EXTRAIT ▸
-- -- --

W I T L A I C U S [1]

abbé de Fontenelle (= Saint-Wandrille) 753/754 - 787

En mars 756 [2], Iobvilla [3] palacio publico, Adalbertus et Hagano obtiennent en précaire de Gauziolenus, évêque du Mans, per iussionem domni regis Pipini [4], des domaines appartenant à l'église Saint-Gervais [5] situés en Poitou, Saintonge et Bordelais; l'acte porte la souscription d'un Widolaicus abbas [6].
Uuithlecus abbas de Funtanellas est l'un des signataires de l'association de prières [7] conclue lors du synodalis conventus qui se tient à Attigny vraisemblablement en 762 [8].

-- -- --

LIGNES FOURNIES ▸
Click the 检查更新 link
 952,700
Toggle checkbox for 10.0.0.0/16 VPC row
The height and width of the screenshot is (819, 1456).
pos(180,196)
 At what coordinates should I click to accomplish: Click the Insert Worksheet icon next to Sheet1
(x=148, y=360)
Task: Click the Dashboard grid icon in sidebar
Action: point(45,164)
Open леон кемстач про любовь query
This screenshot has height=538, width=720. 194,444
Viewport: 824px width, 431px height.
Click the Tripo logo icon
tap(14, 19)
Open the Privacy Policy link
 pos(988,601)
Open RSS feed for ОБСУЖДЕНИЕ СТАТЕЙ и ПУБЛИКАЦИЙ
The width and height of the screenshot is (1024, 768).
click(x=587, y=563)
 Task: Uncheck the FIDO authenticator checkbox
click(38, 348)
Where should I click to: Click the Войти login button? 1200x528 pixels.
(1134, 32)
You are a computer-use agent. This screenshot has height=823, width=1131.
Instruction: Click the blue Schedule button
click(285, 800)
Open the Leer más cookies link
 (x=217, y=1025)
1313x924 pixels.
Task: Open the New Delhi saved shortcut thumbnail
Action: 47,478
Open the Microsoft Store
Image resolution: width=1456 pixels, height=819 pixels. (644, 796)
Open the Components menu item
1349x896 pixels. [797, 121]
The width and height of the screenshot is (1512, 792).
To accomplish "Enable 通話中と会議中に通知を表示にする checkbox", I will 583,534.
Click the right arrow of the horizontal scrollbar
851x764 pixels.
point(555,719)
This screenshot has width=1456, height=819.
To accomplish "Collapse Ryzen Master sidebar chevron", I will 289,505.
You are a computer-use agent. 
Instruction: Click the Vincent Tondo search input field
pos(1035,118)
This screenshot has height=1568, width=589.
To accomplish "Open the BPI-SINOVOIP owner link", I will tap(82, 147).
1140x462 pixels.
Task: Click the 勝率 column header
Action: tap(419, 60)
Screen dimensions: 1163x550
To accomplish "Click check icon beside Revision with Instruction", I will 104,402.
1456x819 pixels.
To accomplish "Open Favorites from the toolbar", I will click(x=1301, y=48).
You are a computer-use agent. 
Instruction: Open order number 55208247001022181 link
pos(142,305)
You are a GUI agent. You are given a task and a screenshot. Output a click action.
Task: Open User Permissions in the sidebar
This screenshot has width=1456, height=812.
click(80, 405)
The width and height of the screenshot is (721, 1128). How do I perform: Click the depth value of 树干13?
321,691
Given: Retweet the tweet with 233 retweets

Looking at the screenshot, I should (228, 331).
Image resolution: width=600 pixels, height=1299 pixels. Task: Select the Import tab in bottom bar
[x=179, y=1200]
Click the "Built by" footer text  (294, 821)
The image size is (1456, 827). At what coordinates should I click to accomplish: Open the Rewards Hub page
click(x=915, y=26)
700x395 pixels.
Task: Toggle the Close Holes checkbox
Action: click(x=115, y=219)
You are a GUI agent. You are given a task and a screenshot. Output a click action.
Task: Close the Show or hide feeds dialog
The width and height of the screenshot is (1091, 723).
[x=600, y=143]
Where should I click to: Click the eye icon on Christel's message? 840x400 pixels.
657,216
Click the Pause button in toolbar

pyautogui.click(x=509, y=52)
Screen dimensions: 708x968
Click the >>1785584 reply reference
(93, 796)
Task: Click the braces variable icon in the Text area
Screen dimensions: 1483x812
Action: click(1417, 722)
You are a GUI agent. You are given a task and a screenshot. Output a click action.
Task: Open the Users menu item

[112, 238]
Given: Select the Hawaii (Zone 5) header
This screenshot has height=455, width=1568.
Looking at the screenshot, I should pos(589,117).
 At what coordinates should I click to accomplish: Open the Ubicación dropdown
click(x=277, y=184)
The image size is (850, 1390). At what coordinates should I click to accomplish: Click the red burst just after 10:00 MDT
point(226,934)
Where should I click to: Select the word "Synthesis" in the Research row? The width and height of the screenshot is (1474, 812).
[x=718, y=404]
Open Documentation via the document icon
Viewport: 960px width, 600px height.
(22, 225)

-- -- --

CONSIGNES ▸
1. Indiquez si chacune de ces affirmations concorde avec l'extrait, en répondant par oui ou non et en citant les mots décisifs : (a) Gauziolenus était évêque du Mans ; (b) les domaines concédés en mars 756 se trouvaient en Bourgogne ; (c) l'extrait date avec certitude l'assemblée d'Attigny de 762.
2. D'après l'extrait, dans quelles régions se situaient les domaines de l'église Saint-Gervais obtenus en précaire en mars 756 ? Nommez-les toutes.
3. Selon l'extrait, qui obtient en précaire de Gauziolenus les domaines de l'église Saint-Gervais ?
Les lignes fournies forment un matériau indépendant de l'extrait.

CORRIGÉ ▸
1.
(a) Oui : « Gauziolenus, évêque du Mans ».
(b) Non : « situés en Poitou, Saintonge et Bordelais ».
(c) Non : « vraisemblablement en 762 ».

2. Le Poitou, la Saintonge et le Bordelais.

3. Adalbertus et Hagano.